Exactly. A List shaped one. In this case, the first call to depth takes 0 passes through the loop, the second takes 1 pass, the third 2 passes, up to (n-1) passes, giving us 1+2+3+ ... + (n-1) or O(n²).

But we can do better:

int height(v)
 if (isExternal(v))
  return 0
 else
  h = 0
  for each w in children(v)
   n = height(w)
   if (n > h) h = n
  return h + 1

OK, what is the run time of that? Well, analyzing recursive algorithms is a little bit harder, of course.
One way to do it is to count the number times the function gets called, times the work in the function (not counting the recursive call).
How many times is height called? Once per each node node.
How much work does the function do? In each call, we go through the loop C_v times, giving us O(nC_v). This doesn't help us too much, because we don't know how big C_v is. There are 2 ways to fix this:
1. Break the multiplication into repeated addition. instead of nC_v, we have C_v1 + C_v2 + C_v3 + ... + C_v(n-1) + C_vn
  this of course equals n-1, because there are n-1 children in the tree. Thus height is O(n).
2. Use the average of all the C_v. Since the average of the C_v does not grow with the size of the tree, then it is a constant. Thus nC_v is O(n).
What is the lesson here?
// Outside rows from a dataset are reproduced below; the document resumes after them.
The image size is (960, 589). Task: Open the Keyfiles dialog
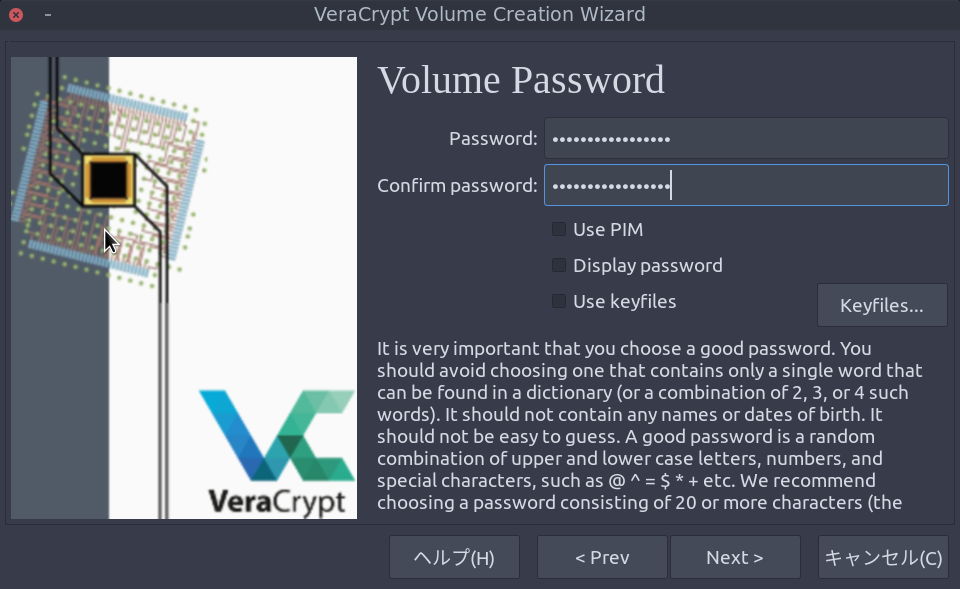point(882,304)
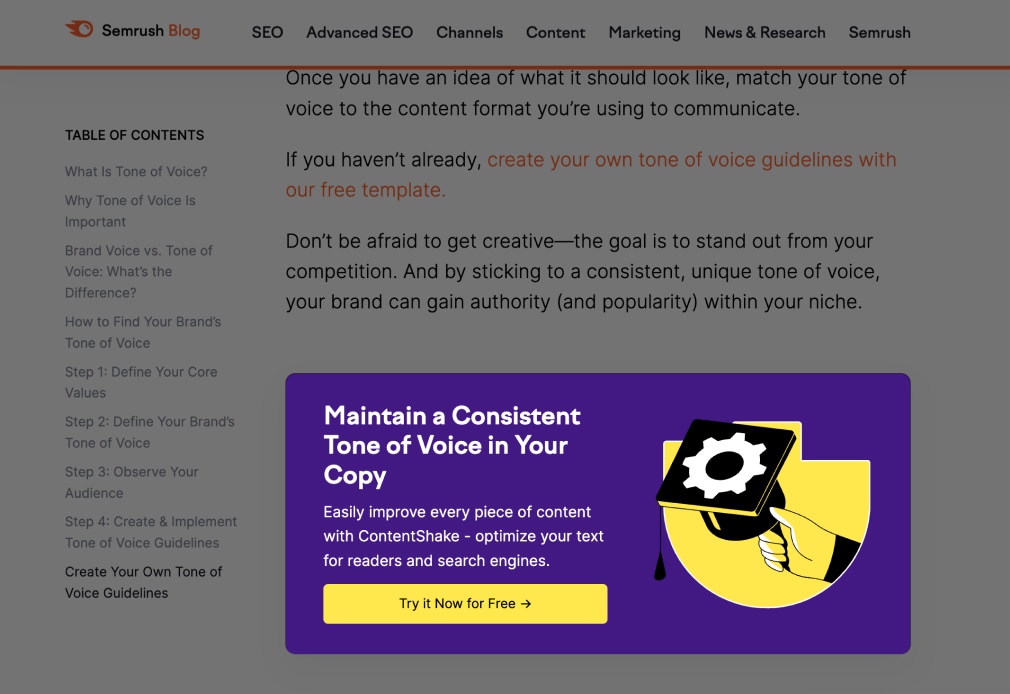
Task: Select 'Step 3: Observe Your Audience'
Action: coord(130,482)
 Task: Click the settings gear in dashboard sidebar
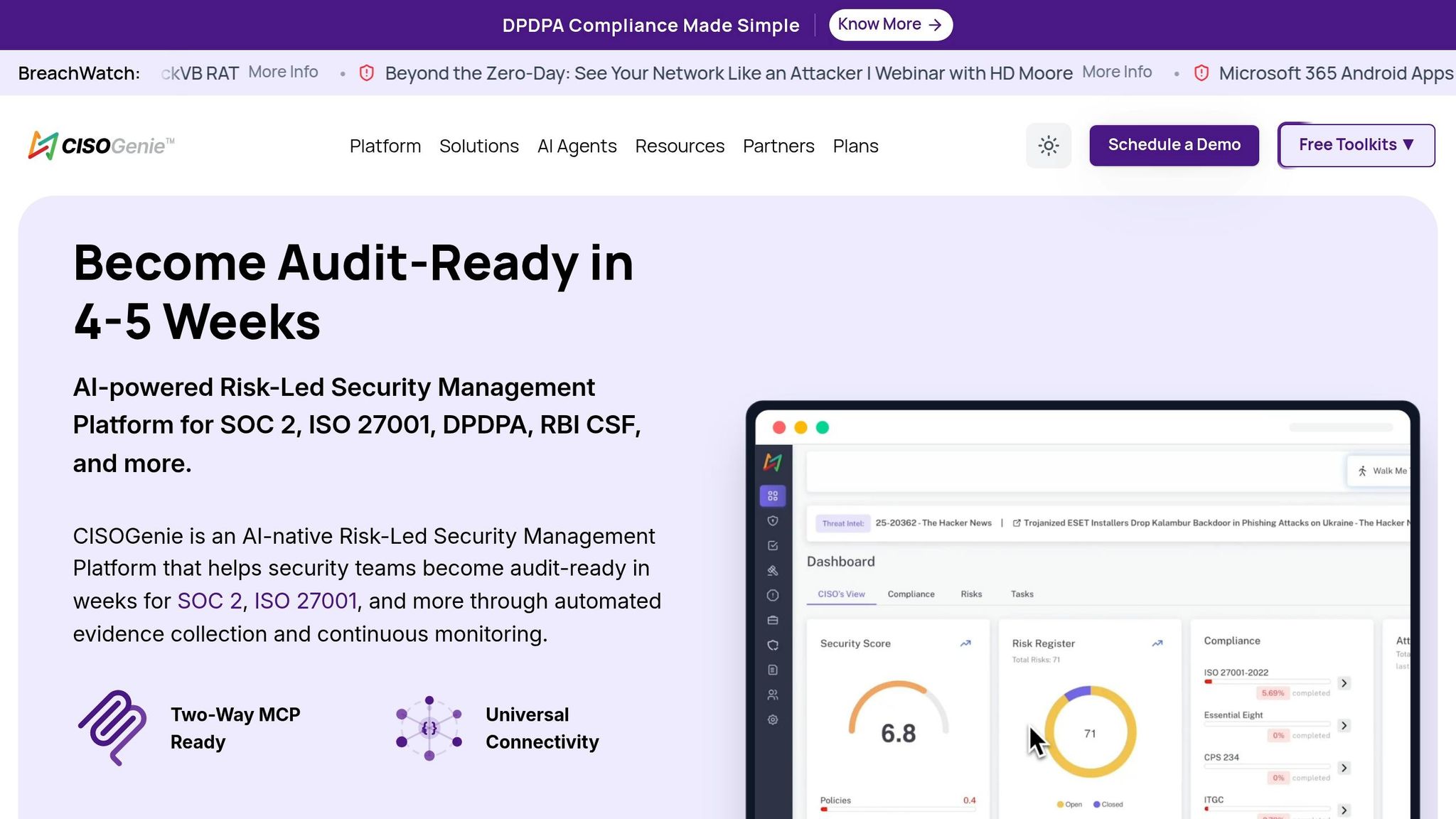pos(773,719)
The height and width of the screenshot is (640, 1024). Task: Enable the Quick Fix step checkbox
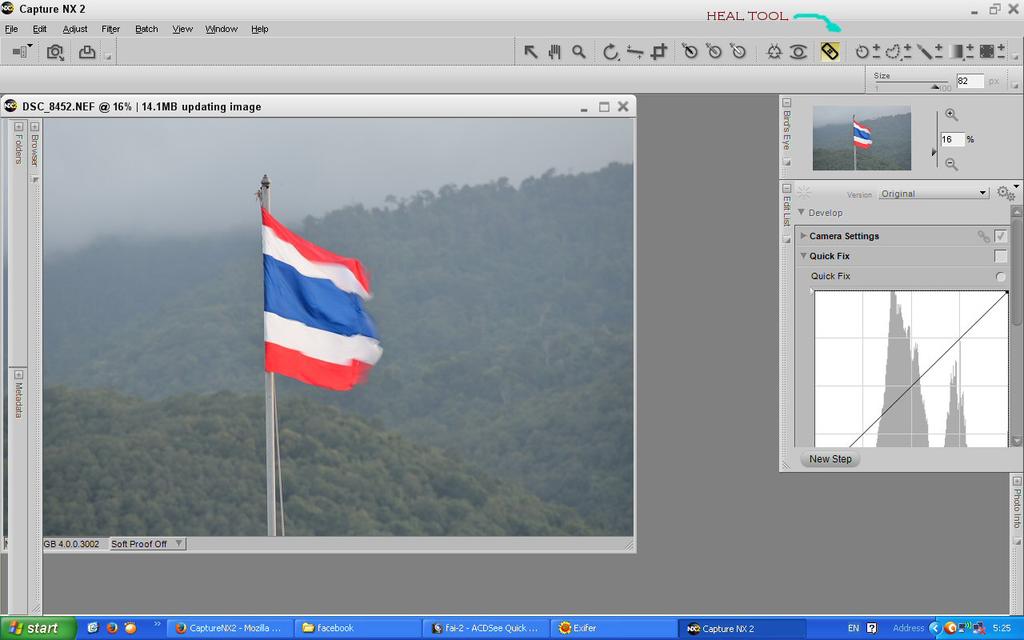pos(1000,256)
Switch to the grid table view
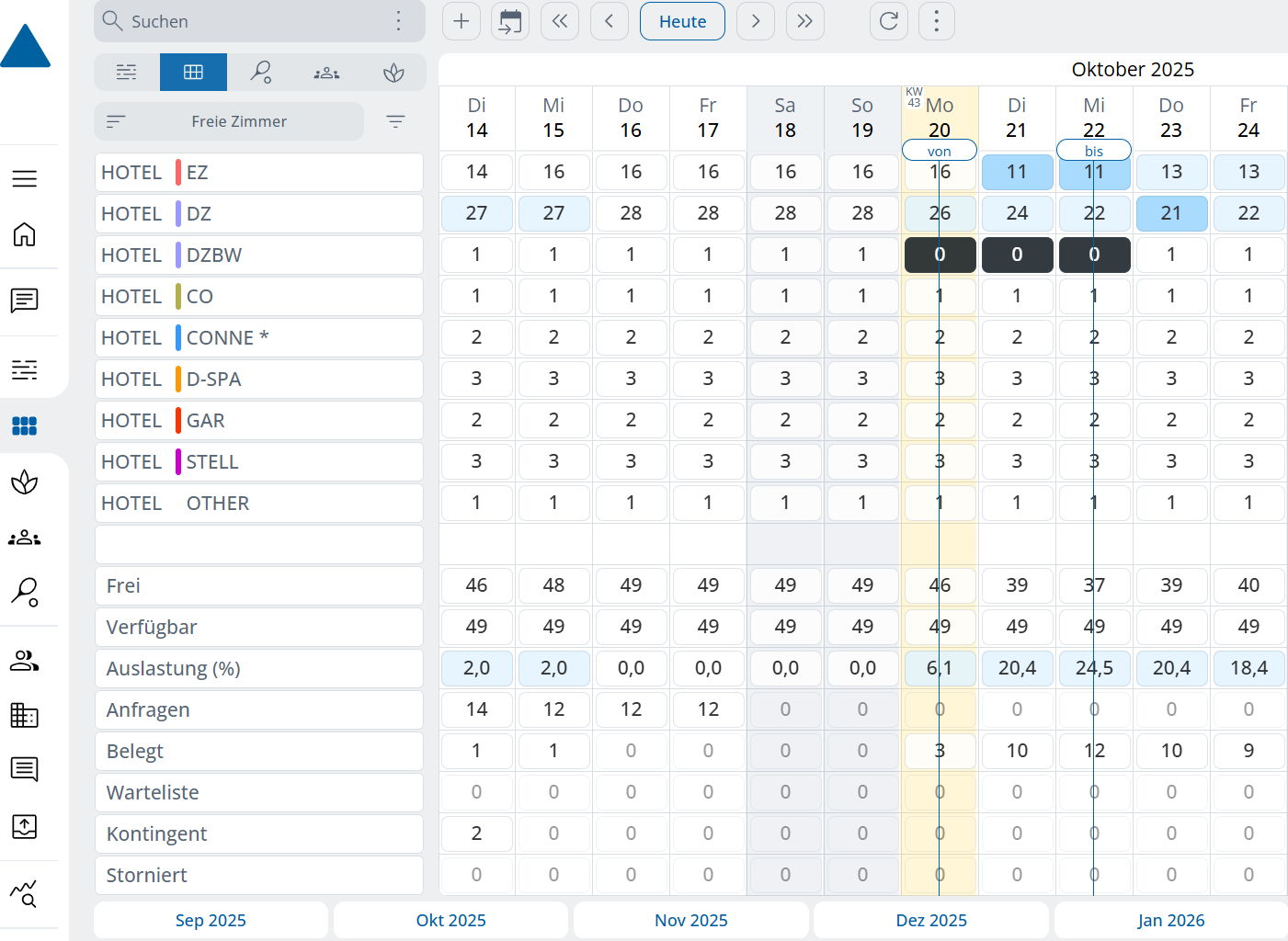Image resolution: width=1288 pixels, height=941 pixels. (x=193, y=72)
The main one is that good recursive algorithms on trees are often much better than iterative ones.
Traversals. Another common set of algorithms on trees are traversals. Traversals are a way of visiting all the nodes of a tree. A visit is defined as performing an operation on the node. The simplest visit is printing out the element. There are two basic traversals: Preorder and Postorder.
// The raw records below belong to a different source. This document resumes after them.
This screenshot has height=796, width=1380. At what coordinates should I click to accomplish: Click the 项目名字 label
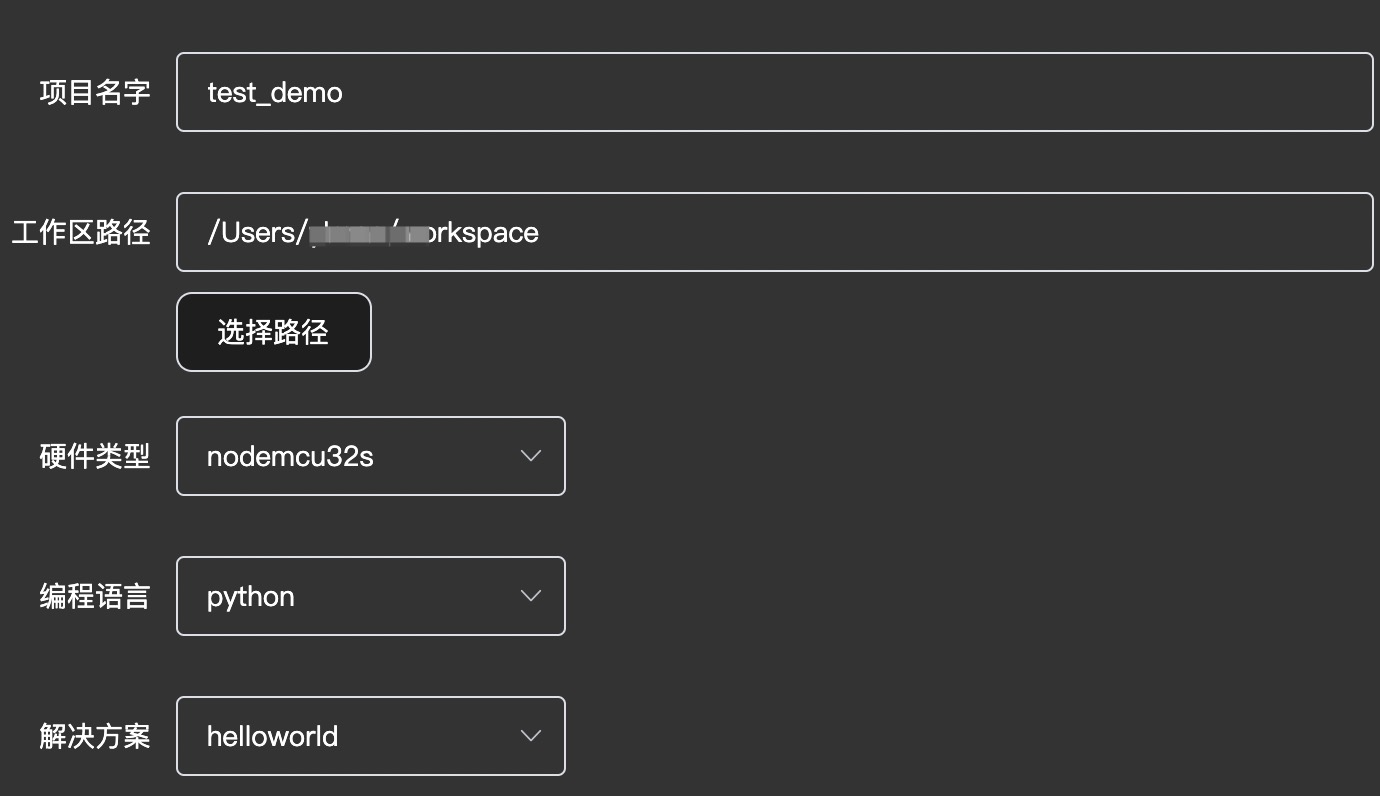[x=95, y=92]
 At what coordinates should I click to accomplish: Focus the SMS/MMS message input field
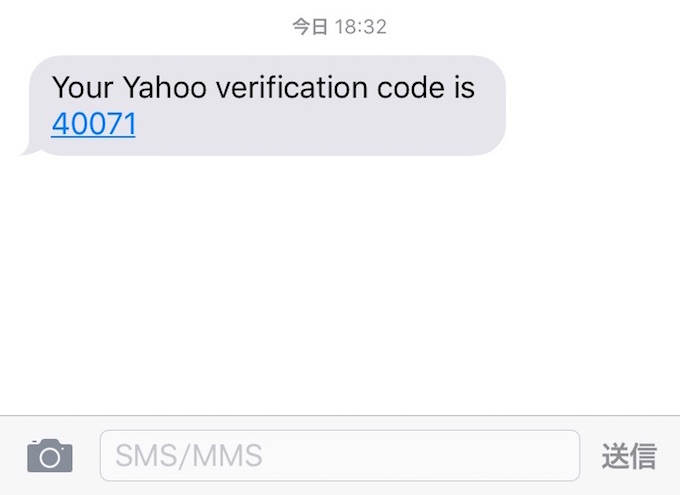tap(340, 456)
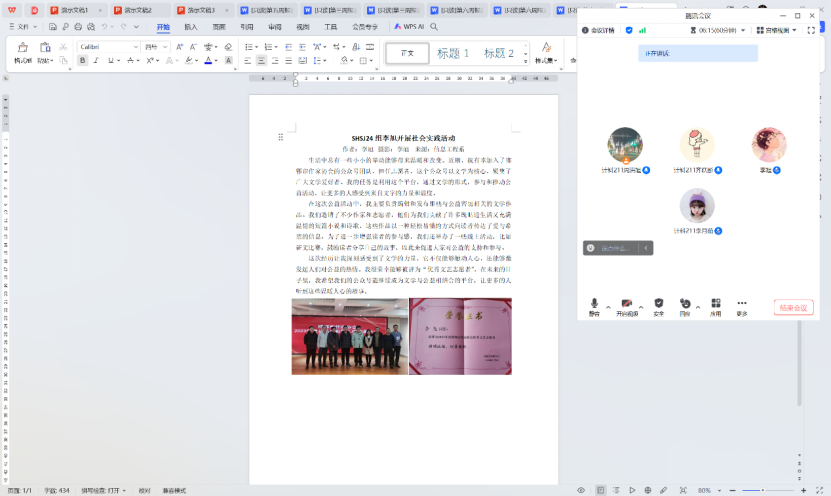The height and width of the screenshot is (496, 831).
Task: Toggle bold formatting in WPS ribbon
Action: click(x=83, y=60)
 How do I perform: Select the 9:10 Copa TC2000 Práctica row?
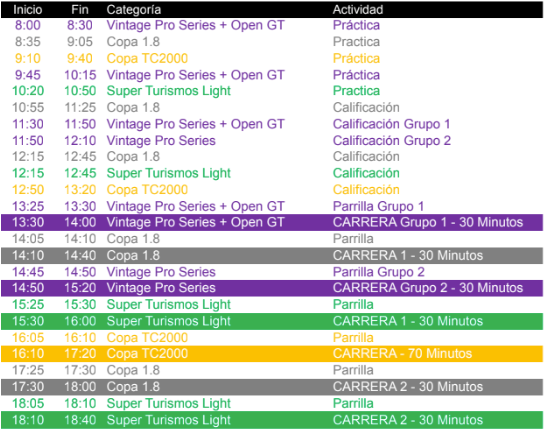tap(272, 58)
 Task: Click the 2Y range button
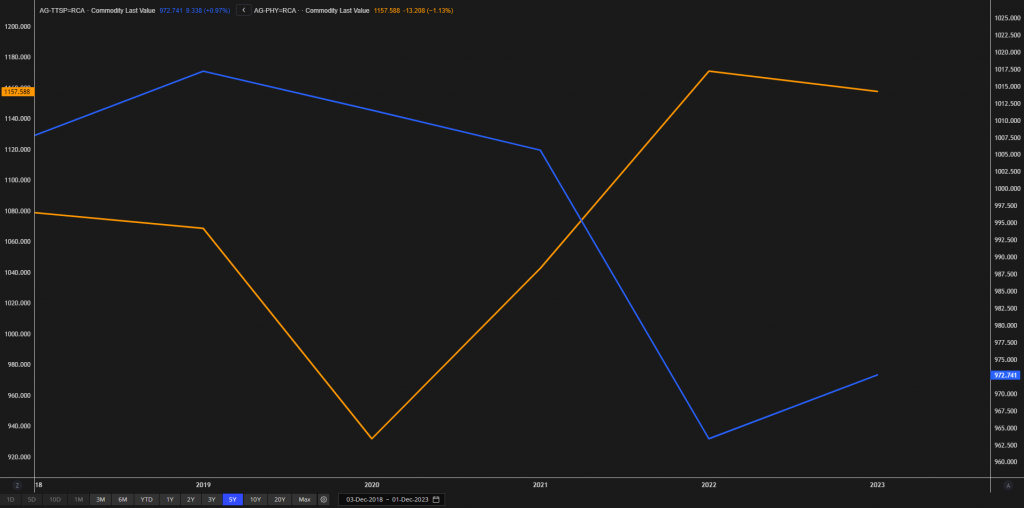pyautogui.click(x=190, y=499)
1. The preorder visits a node, and then performs a pre-order traversal on its children.
2. Lets see...
3. First we visit A, then we we do a pre-order on the children.
4. So we visit B. There are no children, so we go back to A.
5. We go down to C, which we visit. again no children.
6. We go to D. We visit that, then where? H, then I. etc.
7. The Visit Order is: A B C D H I E J K L F M N G O.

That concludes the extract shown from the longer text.